Social factors are issues in the immediate family or wider community which can have an impact upon mental health.

  • Stigma. Experiencing stigma such as racism, sexism, homophobia, or other, perhaps more insidious forms of prejudice is known to majorly increase a person’s risk of mental illness.
  • Discord. Strife and violence in the home or the community is a big cause of anxiety, stress, depression, and even conditions like PTSD.
  • Abuse. Abuse - physical, sexual, or emotional – can encompass anything from domestic violence to bullying within the community to catcalling. Experiencing it regularly within your environment can be very bad for you.
  • Poverty. Poverty attacks mental health from a great many angles. It can restrict access to the kind of nutritious diet which benefits mental health. It can make it harder to get good jobs or other opportunities, which results in frustration, stress, and a lack of self-worth. It brings the constant stress of worrying about where the next rent payment will come from. And it often forces people into unhealthy environments
  • Lack of social support. Humans are social animals, designed to rely on one another. Feeling ostracised, or alone, or otherwise unsupported within your community has a major impact upon mental health.
  • Toxic relationships. Toxic relationships can lower self-esteem, increase irritability, cause anxiety, contribute to depression, and even foster conditions like PTSD.
  • Lack of safety. Feeling unsafe in your environment will bring with it a great deal of stress and anxiety.


Some factors are a bit more ephemeral – not as easy to classify neatly as ‘social’ or ‘physical’. However, their impact should not be underestimated.

  • Lack of access to green spaces. Access to green or naturally beautiful spaces has a massively positive impact upon mental health. To be trapped within concrete jungles means never getting the mental benefits of fresh air, green leaves and so on.
  • Lack of visual stimulation. People often describe certain urban environments as ‘bland’ or ‘dull’. It’s noticeable that people perk up to the extent that their moods visibly lift when they enter more interesting (or perhaps more aesthetically pleasing) environments. Being within a ‘bland’, uninspiring environment is unpleasant, and may have a negative impact upon mental health.
  • ‘Oppressive’ untidiness. Untidiness makes us anxious on an instinctive and on a personal level. Instinctively, we are programmed to have a degree of anxiety about mess due to the health hazard it may present. Personally, people in messy environments may become anxious about what others may think of their living conditions, the time it will take to clean up, and so on.

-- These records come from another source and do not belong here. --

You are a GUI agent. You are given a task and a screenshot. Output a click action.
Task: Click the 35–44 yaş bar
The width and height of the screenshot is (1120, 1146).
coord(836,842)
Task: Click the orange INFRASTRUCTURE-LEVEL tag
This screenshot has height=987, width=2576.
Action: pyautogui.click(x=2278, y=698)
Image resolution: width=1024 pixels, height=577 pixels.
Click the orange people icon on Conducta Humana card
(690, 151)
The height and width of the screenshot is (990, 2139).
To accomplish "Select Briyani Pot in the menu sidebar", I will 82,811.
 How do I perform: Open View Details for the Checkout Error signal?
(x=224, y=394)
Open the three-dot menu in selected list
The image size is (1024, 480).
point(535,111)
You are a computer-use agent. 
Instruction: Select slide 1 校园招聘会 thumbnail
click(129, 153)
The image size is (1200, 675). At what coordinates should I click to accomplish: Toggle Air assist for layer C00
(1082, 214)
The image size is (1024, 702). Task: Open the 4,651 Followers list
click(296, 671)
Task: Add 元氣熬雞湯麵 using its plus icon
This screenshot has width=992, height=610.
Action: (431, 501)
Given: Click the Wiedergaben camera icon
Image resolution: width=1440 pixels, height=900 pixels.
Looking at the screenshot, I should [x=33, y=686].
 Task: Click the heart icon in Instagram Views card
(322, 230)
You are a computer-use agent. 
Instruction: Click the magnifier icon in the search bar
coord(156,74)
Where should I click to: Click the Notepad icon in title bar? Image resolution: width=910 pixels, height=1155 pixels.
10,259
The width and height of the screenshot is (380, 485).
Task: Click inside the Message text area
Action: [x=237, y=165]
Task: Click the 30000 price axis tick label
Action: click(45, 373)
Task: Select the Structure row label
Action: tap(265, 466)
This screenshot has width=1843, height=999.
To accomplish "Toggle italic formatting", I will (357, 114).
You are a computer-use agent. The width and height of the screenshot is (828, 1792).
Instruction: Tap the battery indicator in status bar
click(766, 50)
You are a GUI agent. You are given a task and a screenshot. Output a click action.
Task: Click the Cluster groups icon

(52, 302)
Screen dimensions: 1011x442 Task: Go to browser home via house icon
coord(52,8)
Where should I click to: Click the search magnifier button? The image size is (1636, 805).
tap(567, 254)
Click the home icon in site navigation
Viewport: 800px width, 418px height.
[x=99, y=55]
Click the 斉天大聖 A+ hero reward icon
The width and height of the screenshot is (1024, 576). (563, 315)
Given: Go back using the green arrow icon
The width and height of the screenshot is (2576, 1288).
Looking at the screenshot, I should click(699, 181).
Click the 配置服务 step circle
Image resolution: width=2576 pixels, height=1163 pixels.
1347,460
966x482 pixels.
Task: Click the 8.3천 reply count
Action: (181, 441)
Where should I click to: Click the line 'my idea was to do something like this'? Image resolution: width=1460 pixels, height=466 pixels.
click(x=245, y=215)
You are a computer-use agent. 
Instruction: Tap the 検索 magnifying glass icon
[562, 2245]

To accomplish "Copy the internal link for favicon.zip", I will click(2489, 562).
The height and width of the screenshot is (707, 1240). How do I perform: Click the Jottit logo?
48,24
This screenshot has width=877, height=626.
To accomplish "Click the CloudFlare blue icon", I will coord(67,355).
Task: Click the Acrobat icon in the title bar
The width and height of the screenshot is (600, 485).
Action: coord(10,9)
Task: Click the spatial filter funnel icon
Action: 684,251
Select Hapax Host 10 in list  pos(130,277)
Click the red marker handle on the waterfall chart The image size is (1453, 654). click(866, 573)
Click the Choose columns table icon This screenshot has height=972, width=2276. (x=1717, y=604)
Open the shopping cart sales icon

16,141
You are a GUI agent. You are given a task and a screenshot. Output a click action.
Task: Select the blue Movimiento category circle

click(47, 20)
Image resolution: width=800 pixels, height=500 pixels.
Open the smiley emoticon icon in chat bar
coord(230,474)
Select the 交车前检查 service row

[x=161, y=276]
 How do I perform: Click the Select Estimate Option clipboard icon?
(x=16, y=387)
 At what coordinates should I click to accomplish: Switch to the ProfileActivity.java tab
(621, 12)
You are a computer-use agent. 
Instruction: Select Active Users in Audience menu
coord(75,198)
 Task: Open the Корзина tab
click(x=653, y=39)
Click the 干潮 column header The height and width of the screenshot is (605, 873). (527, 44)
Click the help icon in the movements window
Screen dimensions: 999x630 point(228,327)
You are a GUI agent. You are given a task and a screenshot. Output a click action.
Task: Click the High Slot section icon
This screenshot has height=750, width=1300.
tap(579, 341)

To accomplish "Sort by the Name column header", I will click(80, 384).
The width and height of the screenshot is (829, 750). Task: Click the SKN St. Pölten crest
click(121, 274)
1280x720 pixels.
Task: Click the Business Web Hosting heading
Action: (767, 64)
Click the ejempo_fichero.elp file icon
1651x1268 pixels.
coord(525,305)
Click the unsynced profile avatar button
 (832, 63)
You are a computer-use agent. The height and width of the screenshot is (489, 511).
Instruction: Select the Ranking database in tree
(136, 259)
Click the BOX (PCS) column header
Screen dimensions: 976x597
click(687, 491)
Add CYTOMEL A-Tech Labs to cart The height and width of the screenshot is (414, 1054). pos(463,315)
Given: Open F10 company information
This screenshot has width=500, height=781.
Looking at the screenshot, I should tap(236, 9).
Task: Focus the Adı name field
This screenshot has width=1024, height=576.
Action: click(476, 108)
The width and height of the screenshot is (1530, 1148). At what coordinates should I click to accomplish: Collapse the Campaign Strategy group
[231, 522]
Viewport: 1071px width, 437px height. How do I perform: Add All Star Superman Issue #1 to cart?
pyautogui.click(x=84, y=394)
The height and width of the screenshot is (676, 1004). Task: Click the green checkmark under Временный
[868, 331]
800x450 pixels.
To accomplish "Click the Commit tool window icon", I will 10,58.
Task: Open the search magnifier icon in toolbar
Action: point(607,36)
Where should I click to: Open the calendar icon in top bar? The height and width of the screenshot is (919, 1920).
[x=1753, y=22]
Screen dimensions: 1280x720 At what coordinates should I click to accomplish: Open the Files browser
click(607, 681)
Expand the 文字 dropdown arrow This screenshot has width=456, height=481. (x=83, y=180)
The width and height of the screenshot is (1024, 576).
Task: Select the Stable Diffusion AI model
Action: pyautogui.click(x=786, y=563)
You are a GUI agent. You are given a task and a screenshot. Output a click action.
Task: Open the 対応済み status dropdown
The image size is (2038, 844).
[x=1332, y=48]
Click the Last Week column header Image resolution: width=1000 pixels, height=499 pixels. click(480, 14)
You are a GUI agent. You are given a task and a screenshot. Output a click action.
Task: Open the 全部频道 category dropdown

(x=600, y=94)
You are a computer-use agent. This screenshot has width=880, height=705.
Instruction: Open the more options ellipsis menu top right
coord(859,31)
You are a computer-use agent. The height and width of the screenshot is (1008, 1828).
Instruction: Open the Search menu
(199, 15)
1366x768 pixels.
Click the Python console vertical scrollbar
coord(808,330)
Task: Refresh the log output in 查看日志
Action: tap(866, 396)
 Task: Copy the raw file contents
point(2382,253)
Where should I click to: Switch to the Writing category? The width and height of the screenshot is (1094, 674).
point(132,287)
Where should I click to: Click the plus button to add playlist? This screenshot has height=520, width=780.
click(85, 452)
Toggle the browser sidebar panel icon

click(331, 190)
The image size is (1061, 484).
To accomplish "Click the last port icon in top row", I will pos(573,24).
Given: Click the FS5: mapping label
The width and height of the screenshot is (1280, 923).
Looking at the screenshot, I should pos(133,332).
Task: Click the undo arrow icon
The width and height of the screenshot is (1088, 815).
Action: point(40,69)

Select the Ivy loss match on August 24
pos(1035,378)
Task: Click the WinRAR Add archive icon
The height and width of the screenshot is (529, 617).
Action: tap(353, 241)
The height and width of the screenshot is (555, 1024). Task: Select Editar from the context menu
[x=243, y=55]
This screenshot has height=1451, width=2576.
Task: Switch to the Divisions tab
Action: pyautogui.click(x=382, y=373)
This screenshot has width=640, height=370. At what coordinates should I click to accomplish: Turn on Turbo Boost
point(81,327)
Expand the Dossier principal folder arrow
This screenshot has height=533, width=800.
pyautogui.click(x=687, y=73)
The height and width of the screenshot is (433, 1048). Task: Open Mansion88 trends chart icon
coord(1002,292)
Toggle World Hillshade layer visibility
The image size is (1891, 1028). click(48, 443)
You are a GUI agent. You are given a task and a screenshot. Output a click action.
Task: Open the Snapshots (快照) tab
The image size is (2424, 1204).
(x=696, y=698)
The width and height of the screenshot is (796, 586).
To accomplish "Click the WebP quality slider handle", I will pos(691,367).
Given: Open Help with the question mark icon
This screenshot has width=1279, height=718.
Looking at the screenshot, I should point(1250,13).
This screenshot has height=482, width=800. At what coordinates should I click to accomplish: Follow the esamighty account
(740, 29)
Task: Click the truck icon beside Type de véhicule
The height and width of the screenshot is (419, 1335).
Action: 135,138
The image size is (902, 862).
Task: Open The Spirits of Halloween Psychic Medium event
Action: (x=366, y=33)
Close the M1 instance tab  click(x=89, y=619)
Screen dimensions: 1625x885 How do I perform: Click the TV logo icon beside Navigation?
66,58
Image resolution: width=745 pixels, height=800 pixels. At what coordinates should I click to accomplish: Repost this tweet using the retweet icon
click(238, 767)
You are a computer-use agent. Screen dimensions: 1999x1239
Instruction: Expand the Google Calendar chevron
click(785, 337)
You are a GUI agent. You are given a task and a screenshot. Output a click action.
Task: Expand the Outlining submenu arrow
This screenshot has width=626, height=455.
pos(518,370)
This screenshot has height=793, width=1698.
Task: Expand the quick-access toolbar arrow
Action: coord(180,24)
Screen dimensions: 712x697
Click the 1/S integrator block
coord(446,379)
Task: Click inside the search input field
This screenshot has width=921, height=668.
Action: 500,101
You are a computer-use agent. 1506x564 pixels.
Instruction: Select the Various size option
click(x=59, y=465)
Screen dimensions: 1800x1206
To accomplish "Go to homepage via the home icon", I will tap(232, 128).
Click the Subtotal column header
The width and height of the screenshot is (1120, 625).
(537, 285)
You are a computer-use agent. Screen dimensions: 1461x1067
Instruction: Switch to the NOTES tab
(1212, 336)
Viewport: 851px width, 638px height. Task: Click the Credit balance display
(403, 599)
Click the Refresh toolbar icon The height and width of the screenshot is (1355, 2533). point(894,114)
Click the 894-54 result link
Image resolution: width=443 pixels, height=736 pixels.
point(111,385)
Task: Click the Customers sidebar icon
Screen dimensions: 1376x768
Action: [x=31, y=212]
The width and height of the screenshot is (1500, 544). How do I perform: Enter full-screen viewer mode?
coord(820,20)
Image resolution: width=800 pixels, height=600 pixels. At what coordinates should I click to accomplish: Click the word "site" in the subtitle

Environmental factors which affect your mental health may well be bound up in other factors. For example, depression or substance abuse can lead to unemployment, which in turn can lead to poverty, poor nutrition, and all of their associated environmental troubles. Similarly, mental health conditions like hoarding can result in environmental problems. Often, environmental and other factors end up complimenting one another in a vicious cycle.

The good news, however, is that getting help for the one aspect often helps the other along. Finding a counsellor who can help you to come to terms with mental health problems or affected by (and affecting) your environment can enable you to make the positive changes needed both to improve your mental health and to break out of a toxic space.